### Problem details
Your task is to copy all of the entries exactly as they are given.

Collected data entries:
*-*-*

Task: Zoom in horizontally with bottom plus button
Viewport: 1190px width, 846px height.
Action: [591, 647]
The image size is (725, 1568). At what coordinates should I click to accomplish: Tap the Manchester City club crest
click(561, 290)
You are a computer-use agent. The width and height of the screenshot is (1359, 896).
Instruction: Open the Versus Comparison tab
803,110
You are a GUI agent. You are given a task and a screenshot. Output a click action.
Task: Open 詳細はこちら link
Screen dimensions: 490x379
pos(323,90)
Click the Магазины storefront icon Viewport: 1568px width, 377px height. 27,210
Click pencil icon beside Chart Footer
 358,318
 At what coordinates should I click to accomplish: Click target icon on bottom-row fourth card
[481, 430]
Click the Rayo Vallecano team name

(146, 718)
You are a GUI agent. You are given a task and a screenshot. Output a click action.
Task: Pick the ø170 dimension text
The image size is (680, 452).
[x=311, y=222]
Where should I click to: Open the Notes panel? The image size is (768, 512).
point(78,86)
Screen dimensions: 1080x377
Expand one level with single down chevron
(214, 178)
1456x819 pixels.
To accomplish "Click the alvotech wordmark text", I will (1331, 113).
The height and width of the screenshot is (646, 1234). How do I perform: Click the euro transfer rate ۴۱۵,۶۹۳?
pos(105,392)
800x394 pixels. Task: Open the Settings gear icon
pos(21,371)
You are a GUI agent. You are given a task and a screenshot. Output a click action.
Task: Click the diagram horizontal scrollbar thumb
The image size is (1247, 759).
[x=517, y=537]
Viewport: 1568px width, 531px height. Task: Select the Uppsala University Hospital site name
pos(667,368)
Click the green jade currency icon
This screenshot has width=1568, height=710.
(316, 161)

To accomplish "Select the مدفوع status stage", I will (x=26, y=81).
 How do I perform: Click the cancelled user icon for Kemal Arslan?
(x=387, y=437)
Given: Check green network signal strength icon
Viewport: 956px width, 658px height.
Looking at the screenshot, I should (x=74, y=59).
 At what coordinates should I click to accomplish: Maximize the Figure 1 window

*-*-*

### Reply
Task: Zoom in horizontally with bottom plus button
Viewport: 1190px width, 846px height.
Action: [591, 647]
The image size is (725, 1568). At what coordinates should I click to accomplish: Tap the Manchester City club crest
click(561, 290)
You are a computer-use agent. The width and height of the screenshot is (1359, 896).
Instruction: Open the Versus Comparison tab
803,110
You are a GUI agent. You are given a task and a screenshot. Output a click action.
Task: Open 詳細はこちら link
Screen dimensions: 490x379
pos(323,90)
Click the Магазины storefront icon Viewport: 1568px width, 377px height. 27,210
Click pencil icon beside Chart Footer
 358,318
 At what coordinates should I click to accomplish: Click target icon on bottom-row fourth card
[481, 430]
Click the Rayo Vallecano team name

(146, 718)
You are a GUI agent. You are given a task and a screenshot. Output a click action.
Task: Pick the ø170 dimension text
The image size is (680, 452).
[x=311, y=222]
Where should I click to: Open the Notes panel? The image size is (768, 512).
point(78,86)
Screen dimensions: 1080x377
Expand one level with single down chevron
(214, 178)
1456x819 pixels.
To accomplish "Click the alvotech wordmark text", I will (1331, 113).
The height and width of the screenshot is (646, 1234). How do I perform: Click the euro transfer rate ۴۱۵,۶۹۳?
pos(105,392)
800x394 pixels. Task: Open the Settings gear icon
pos(21,371)
You are a GUI agent. You are given a task and a screenshot. Output a click action.
Task: Click the diagram horizontal scrollbar thumb
The image size is (1247, 759).
[x=517, y=537]
Viewport: 1568px width, 531px height. Task: Select the Uppsala University Hospital site name
pos(667,368)
Click the green jade currency icon
This screenshot has width=1568, height=710.
(316, 161)

To accomplish "Select the مدفوع status stage", I will (x=26, y=81).
 How do I perform: Click the cancelled user icon for Kemal Arslan?
(x=387, y=437)
Given: Check green network signal strength icon
Viewport: 956px width, 658px height.
Looking at the screenshot, I should (x=74, y=59).
 At what coordinates should I click to accomplish: Maximize the Figure 1 window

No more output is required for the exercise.